Flying without wings
Felix Baumgartner might not have broken Joe Kittinger’s world record for the longest time spent in freefall, but he did smash a fourth milestone during his dive.
Not only did he break the current standing records for highest ever jump, longest distance fall and fastest downward speed, but he destroyed the record for most views of a live streaming event on YouTube.
The stunt was watched by eight million YouTubers at the same time, and while the site hasn’t divulged exact stats, that figure is apparently higher than the last record holder, President Obama’s inauguration.
If you’re wondering why this more than a crazed Aussie out to prove that Redbull really does “give you wings” let me just show why this jump was so important.
First off, the tragic accident of space shuttle Columbia, which occurred on February 1, 2003. Columbia burst into flames upon re-entry into the earth’s atmosphere, and while I won’t go into details behind what caused the accident, the fact remains that there really was no other way for the astronauts on board to get back to earth than risking re-entry with the damaged shuttle. This jump and the data from both Baumgartner’s suit on pod will help in the development of new technologies to aid astronauts, high altitude pilots and, one day, space tourists.

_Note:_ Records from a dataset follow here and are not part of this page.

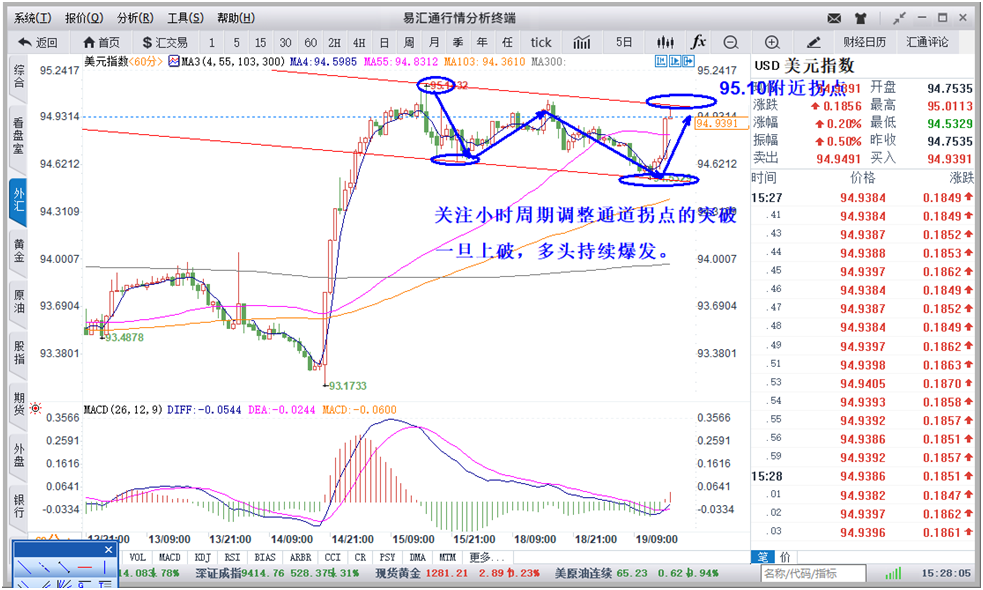Select the 汇交易 trading icon

tap(151, 43)
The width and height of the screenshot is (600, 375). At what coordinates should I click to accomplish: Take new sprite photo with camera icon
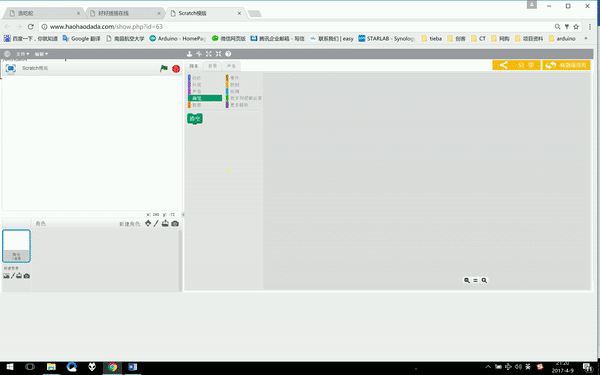(175, 223)
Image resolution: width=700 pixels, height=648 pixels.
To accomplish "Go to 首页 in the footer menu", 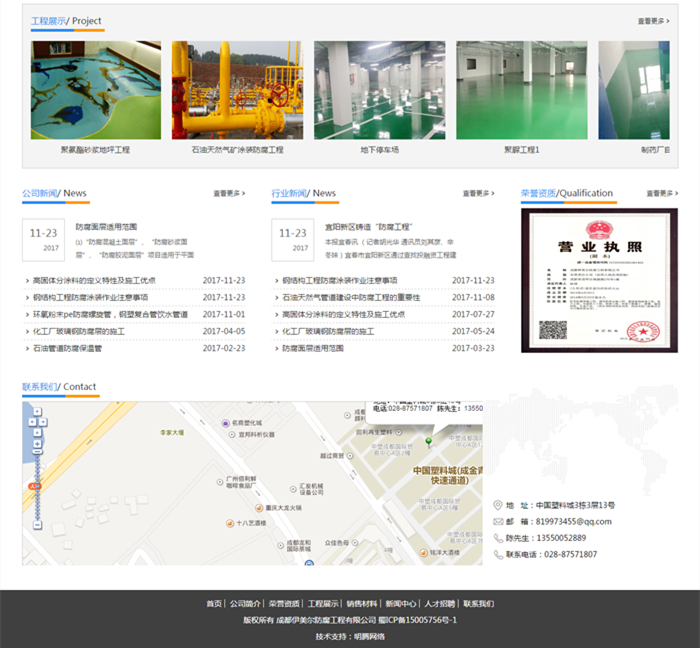I will coord(214,604).
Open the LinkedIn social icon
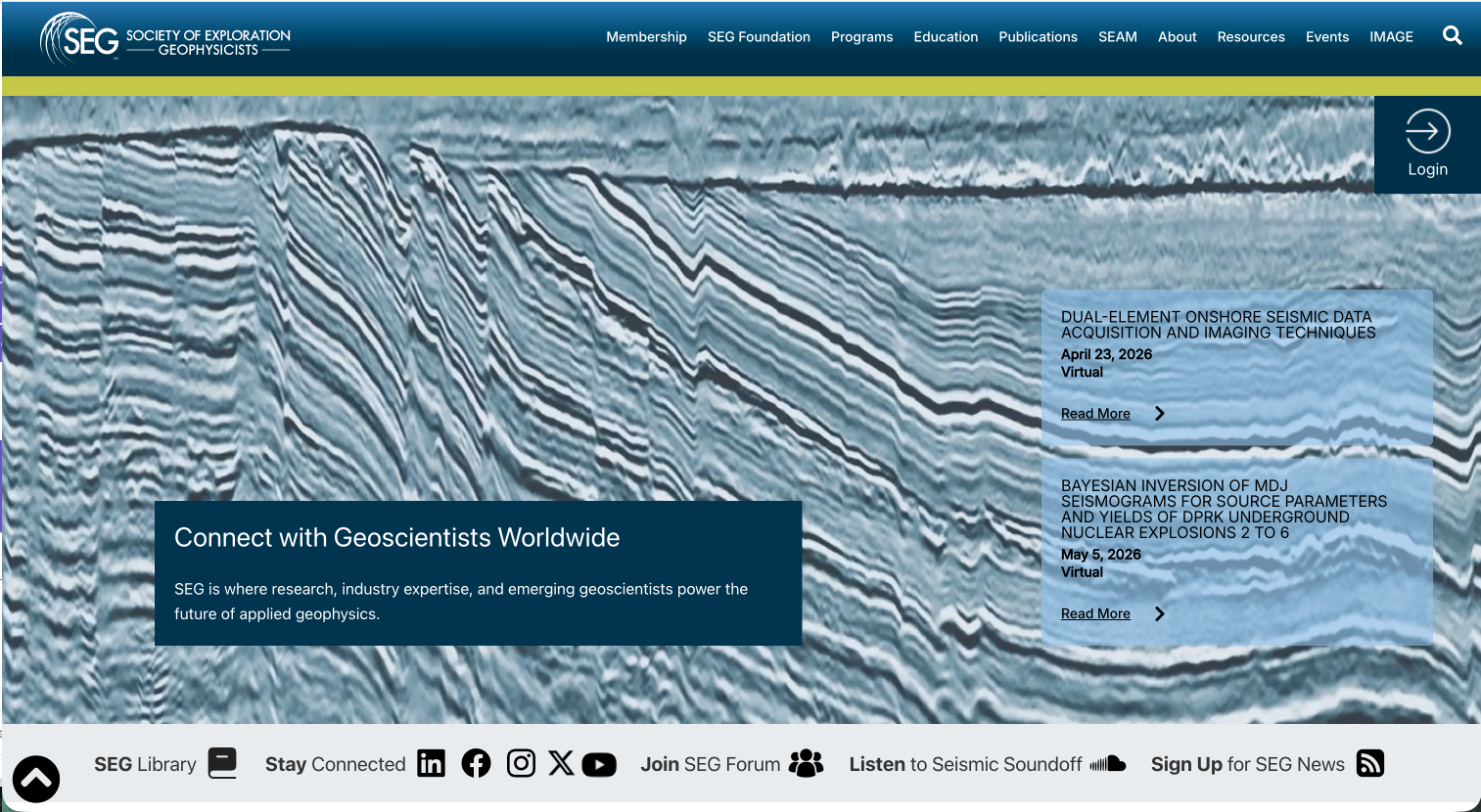This screenshot has height=812, width=1481. pos(431,764)
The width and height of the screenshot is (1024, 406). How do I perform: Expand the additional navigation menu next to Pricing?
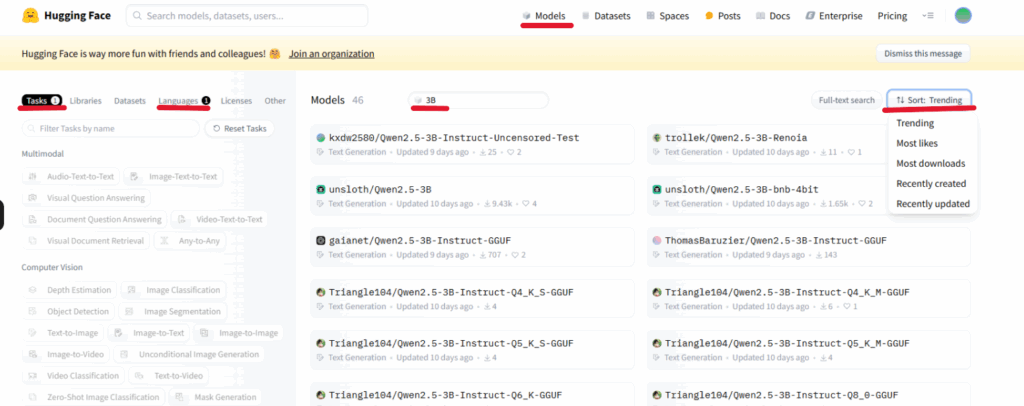[928, 16]
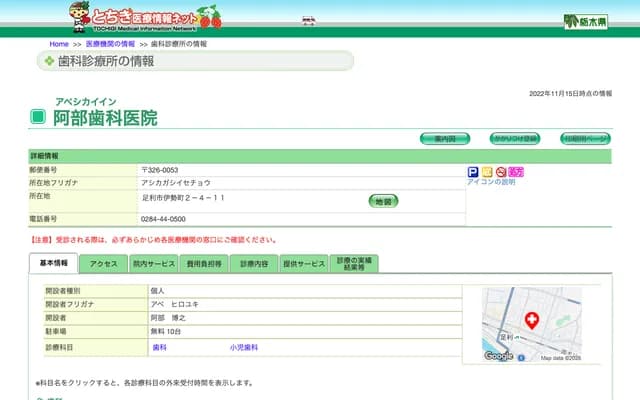The height and width of the screenshot is (400, 640).
Task: Click the no-smoking icon
Action: pyautogui.click(x=501, y=172)
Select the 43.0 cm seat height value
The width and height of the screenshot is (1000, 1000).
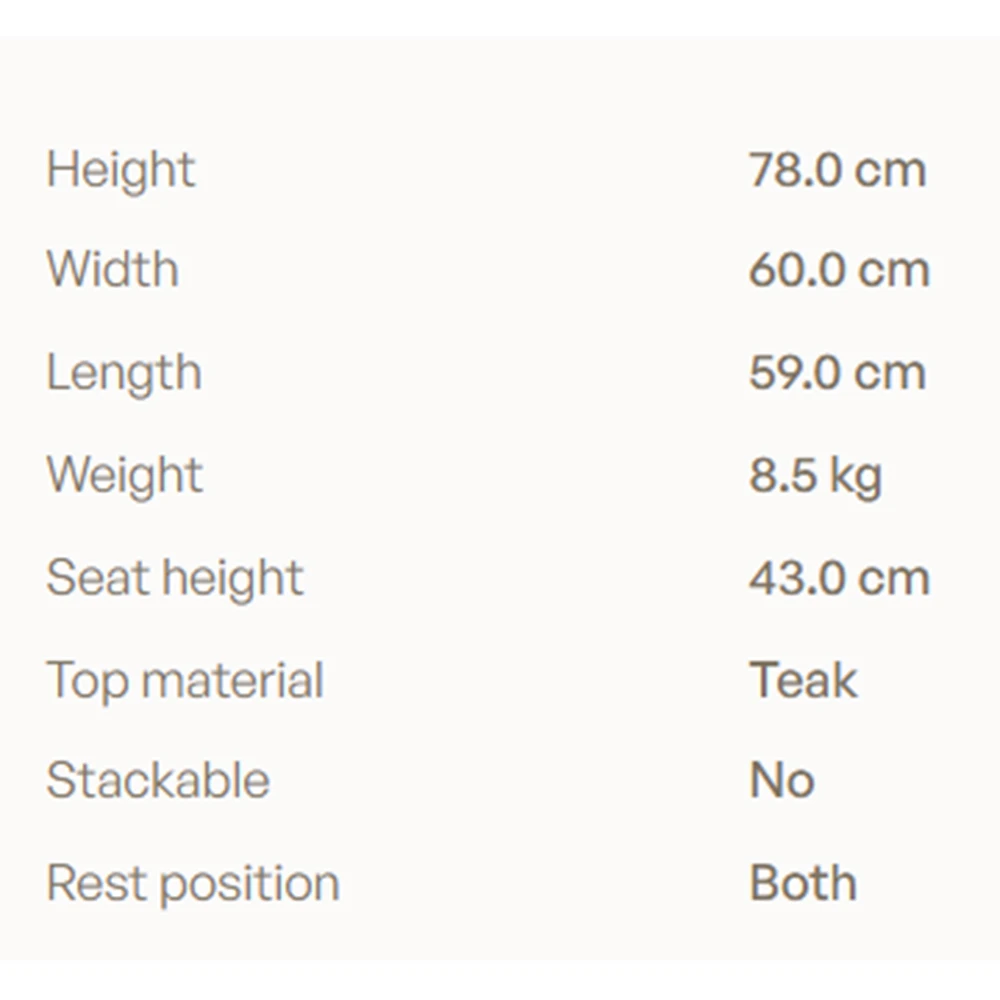tap(839, 578)
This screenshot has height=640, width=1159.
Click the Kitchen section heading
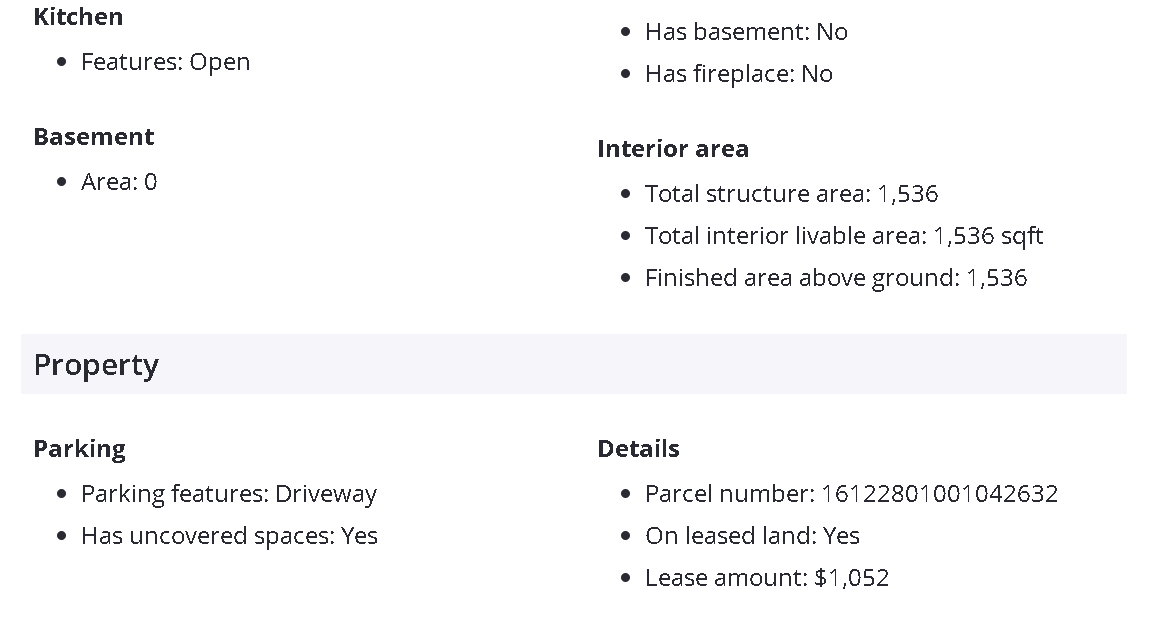[78, 17]
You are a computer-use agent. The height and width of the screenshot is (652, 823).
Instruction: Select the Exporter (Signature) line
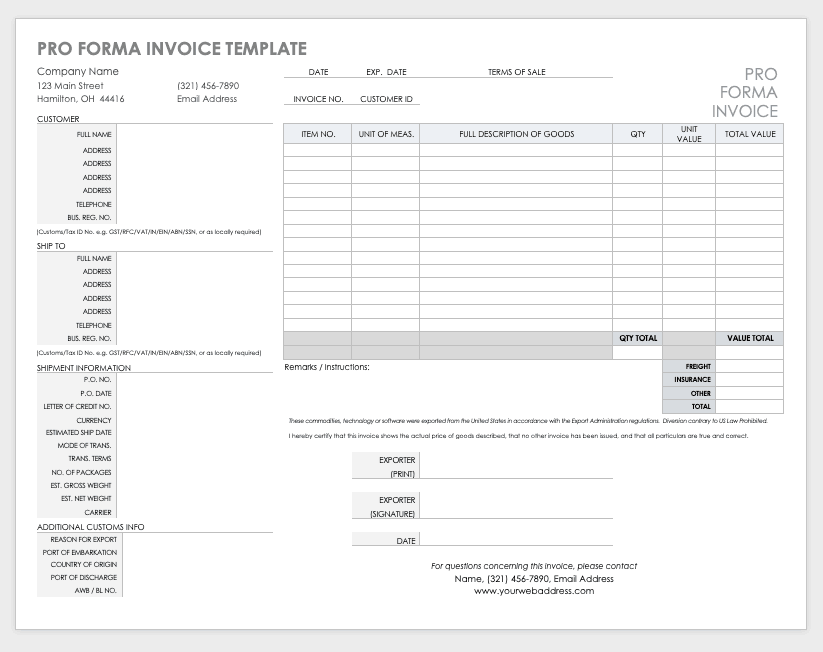coord(515,506)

No, you didn’t just misread that, or is it some type of the space tourism that is very much on the rise with Virgin Galactic continuing to carry out tests of their space craft – and safety is always a big talking point. Virgin Galactic plans to provide sub-orbital space flights to space tourists, suborbital launches for space science missions and orbital launches of small satellites.
However, further in the future Virgin Galactic hopes to offer orbital human space flights as well. The difference is their launch technique. Launching from a large airplane gives space craft more initial speed and altitude than if it was launched from the ground.
It’s also less expensive, meaning unlike its Russian counterpart, Virgin will be able to offer cheaper flights and open the possibilities of going to space to the everyday person.
So you see, this jump was more that a very expensive stunt or crazy advertisement. This was a step in the right direction for science and for technology. A step for both space professionals and tourists alike, and above all it was just something that was really cool.
I’m glad I watched it all live and happy to see the mission was a success despite one or two little glitches. And though this might not give rise to the start of production of the Starship Enterprise, it opens even more possibilities for us as it relates to space travel.